More than 98 percent of the votes cast by Continental's shareholders approved UAL's $3.17 billion all-stock purchase of Continental during a special meeting in Houston. UAL investors approved the deal at a meeting in a suburb of Chicago.

"We would have a company that would be an investable company, a leading company and we've created what has every opportunity by almost every imaginable measure to be the best company in the industry," UAL CEO Glenn Tilton said during the meeting.

UAL and Continental announced their merger in May, two years after Continental spurned similar advances from United.

The merger, which won antitrust approval from the U.S. government in August and got clearance from the European Commission in July, is expected to close by October 1.

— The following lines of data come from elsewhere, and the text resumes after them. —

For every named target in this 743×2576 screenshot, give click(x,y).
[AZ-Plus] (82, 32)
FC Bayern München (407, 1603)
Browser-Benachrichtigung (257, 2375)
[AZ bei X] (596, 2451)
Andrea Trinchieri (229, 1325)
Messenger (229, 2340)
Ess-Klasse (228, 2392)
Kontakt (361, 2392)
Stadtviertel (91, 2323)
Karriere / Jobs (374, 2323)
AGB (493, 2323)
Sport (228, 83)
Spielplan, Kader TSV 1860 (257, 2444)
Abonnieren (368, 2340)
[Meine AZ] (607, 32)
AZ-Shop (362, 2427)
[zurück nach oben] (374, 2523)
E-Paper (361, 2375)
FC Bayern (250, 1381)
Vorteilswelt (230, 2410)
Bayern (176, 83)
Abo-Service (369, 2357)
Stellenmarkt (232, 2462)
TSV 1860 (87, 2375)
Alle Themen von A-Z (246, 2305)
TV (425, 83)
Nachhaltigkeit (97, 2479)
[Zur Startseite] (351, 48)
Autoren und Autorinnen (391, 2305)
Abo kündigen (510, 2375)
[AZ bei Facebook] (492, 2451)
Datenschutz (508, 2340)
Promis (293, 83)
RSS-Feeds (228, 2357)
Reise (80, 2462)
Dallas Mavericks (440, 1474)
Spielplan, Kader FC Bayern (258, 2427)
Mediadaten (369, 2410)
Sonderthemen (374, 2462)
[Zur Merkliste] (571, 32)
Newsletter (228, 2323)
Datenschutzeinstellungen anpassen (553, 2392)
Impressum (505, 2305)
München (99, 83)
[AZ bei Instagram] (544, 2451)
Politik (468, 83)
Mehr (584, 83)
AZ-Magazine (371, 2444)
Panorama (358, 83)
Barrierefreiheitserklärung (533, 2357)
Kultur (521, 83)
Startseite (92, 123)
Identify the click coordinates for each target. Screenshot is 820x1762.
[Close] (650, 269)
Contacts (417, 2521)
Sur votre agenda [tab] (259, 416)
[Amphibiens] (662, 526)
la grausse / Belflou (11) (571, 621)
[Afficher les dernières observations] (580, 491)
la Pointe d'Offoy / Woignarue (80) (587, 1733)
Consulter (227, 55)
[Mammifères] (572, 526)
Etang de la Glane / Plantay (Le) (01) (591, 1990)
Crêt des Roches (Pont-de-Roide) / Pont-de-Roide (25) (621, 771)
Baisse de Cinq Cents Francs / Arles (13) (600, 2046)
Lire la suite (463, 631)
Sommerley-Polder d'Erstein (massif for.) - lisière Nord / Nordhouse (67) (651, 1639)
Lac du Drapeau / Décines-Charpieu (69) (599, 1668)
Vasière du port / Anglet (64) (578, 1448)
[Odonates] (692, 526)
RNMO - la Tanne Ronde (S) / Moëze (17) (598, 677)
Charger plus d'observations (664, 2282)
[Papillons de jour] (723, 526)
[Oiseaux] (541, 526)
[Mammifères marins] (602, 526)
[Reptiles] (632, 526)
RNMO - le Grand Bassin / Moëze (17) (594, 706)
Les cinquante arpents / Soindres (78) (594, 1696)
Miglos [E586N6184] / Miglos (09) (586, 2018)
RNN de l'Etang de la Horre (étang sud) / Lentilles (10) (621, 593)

The new carrier will be known as United Airlines and will be based in Chicago with Continental Chief Executive Officer Jeff Smisek as CEO. UAL CEO Glenn Tilton will become nonexecutive chairman of the carrier.

The deal is the first major U.S. airline merger since Delta Air Lines (DAL.N) acquired Northwest Airlines in 2008 and comes after the airline industry has been hammered by a surge in oil prices followed by a deep recession.

During the meeting, Tilton cited a need for more cross-border airline partnerships. He added that the airline industry is better able to match available seats for sale with passenger demand.

"From economic collapse to pandemic to 9/11 to volcanic ash, it's an industry that is buffeted by forces beyond its control," Tilton said. "Because of that, it's going to require an industry of this resilience and this magnitude to weather all that."

Continental shares fell 16 cents to $23.16 on the New York Stock Exchange early Friday afternoon. United stock dropped 18 cents to $22.04 on Nasdaq.